Par ailleurs, l’indemnité d’occupation est due en lieu et place du loyer à compter de la résiliation du bail et jusqu’à la libération des lieux. Ainsi, il convient d’ores et déjà de fixer une indemnité mensuelle d’occupation égale au montant du dernier loyer et charges comprises, en l’espèce la somme de 959,43 euros, somme non indexée s’agissant d’une créance indemnitaire et non contractuelle, en cas de non respect de l’échéancier prévu par les locataires.

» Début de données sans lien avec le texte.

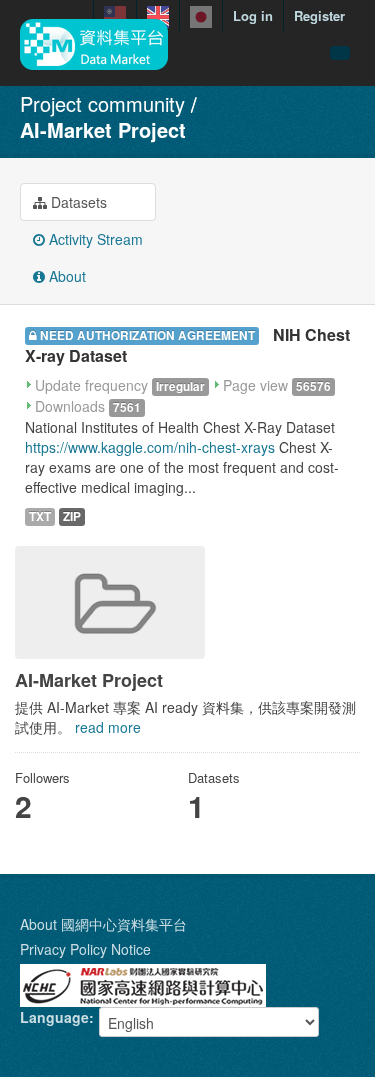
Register (319, 15)
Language (54, 1017)
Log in (253, 15)
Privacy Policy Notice (85, 949)
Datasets (77, 202)
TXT (40, 516)
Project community (102, 103)
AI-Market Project (103, 129)
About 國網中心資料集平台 (103, 924)
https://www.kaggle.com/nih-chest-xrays (150, 447)
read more (108, 727)
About (65, 276)
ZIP (72, 516)
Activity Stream (94, 239)
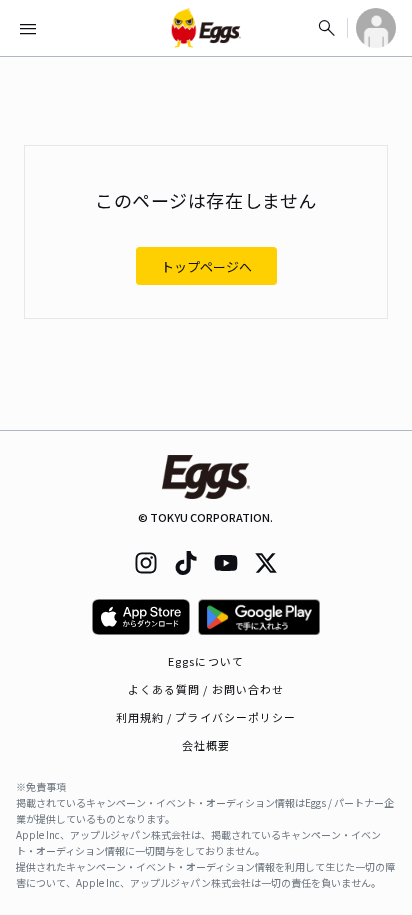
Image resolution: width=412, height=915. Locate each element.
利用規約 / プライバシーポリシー (206, 717)
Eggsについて (206, 661)
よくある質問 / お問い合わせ (206, 689)
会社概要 (206, 745)
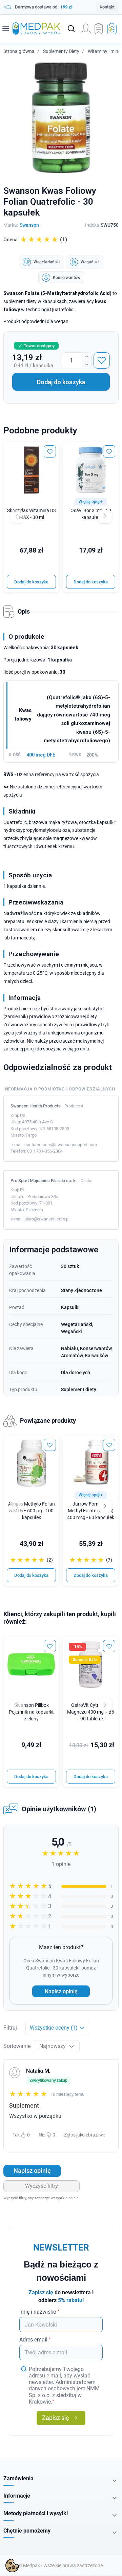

[V] [I] et [E] [C] épouse [I] qui succombent à l’instance, seront condamnés in solidum aux entiers dépens, en ce compris le coût du commandement de payer du 03 octobre 2025, par application de l’article 696 du code de procédure civile, et en équité, à payer in solidum à la Société CDC HABITAT SOCIAL la somme de 300,00 euros par application de l’article 700 du code de procédure civile.
PAR CES MOTIFS
Statuant par ordonnance réputée contradictoire, rendue en premier ressort et mise à disposition au greffe,
CONSTATONS que la résiliation du bail d’habitation et du bail du stationnement n°P33 liant les parties sis [Adresse 6], est intervenue par le jeu de la clause résolutoire ;
CONDAMNONS solidairement [V] [I] et [E] [C] épouse [I] à payer à la Société CDC HABITAT SOCIAL la somme provisionnelle de 6 726,20 euros correspondant aux loyers, charges et indemnités d’occupation impayés jusqu’à avril 2026 inclus, assortie des intérêts au taux légal à compter de la date de signification de la présente ordonnance ;
AUTORISONS [V] [I] et [E] [C] épouse [I] à s’acquitter de cette somme par 35 versements mensuels successifs de 190,00 euros chacun, le 36ème versement soldant la dette, le tout en sus des loyers et des charges mensuels ;
DISONS que le premier paiement doit intervenir avant le 10 du mois suivant la signification de l’ordonnance et les règlements ultérieurs avant le 10ème jour de chaque mois ;
ORDONNONS que, pendant les délais ainsi accordés, les effets de la clause résolutoire de plein droit sont suspendus ;
DISONS que, si [V] [I] et [E] [C] épouse [I] se libèrent du montant selon les modalités sus-indiquées, la clause résolutoire de plein droit sera réputée ne pas avoir joué ;
DISONS que, dans le cas contraire, la clause résolutoire reprendra son effet et la société bailleresse sera en droit d’invoquer la résiliation de plein droit du bail à compter du délai suivant le commandement de payer, ORDONNONS, en ce cas et sans qu’une nouvelle décision de justice soit nécessaire, l’expulsion d'[V] [I] et [E] [C] épouse [I] ainsi que celle de tous occupant de leur chef et au besoin avec l’assistance de la force publique et CONDAMNONS solidairement en ce cas [V] [I] et [E] [C] épouse [I] à payer, jusqu’à libération complète des lieux par la remise des clés, une indemnité d’occupation mensuelle égale au montant du loyer et des charges qui auraient été dus, soit 959,43 euros ;
DISONS que, dans le cas d’une telle défaillance, la Société CDC HABITAT SOCIAL pourra exiger immédiatement l’intégralité de la somme restant due ;
CONDAMNONS in solidum [V] [I] et [E] [C] épouse [I] aux entiers dépens, en ce compris le coût du commandement de payer du 03 octobre 2025;
CONDAMNONS in solidum [V] [I] et [E] [C] épouse [I] à payer à la Société CDC HABITAT SOCIAL la somme de 300,00 euros par application de l’article 700 du code de procédure civile ;
REJETONS les autres demandes ;
RAPPELONS que la présente ordonnance est assortie de plein droit de l’exécution provisoire.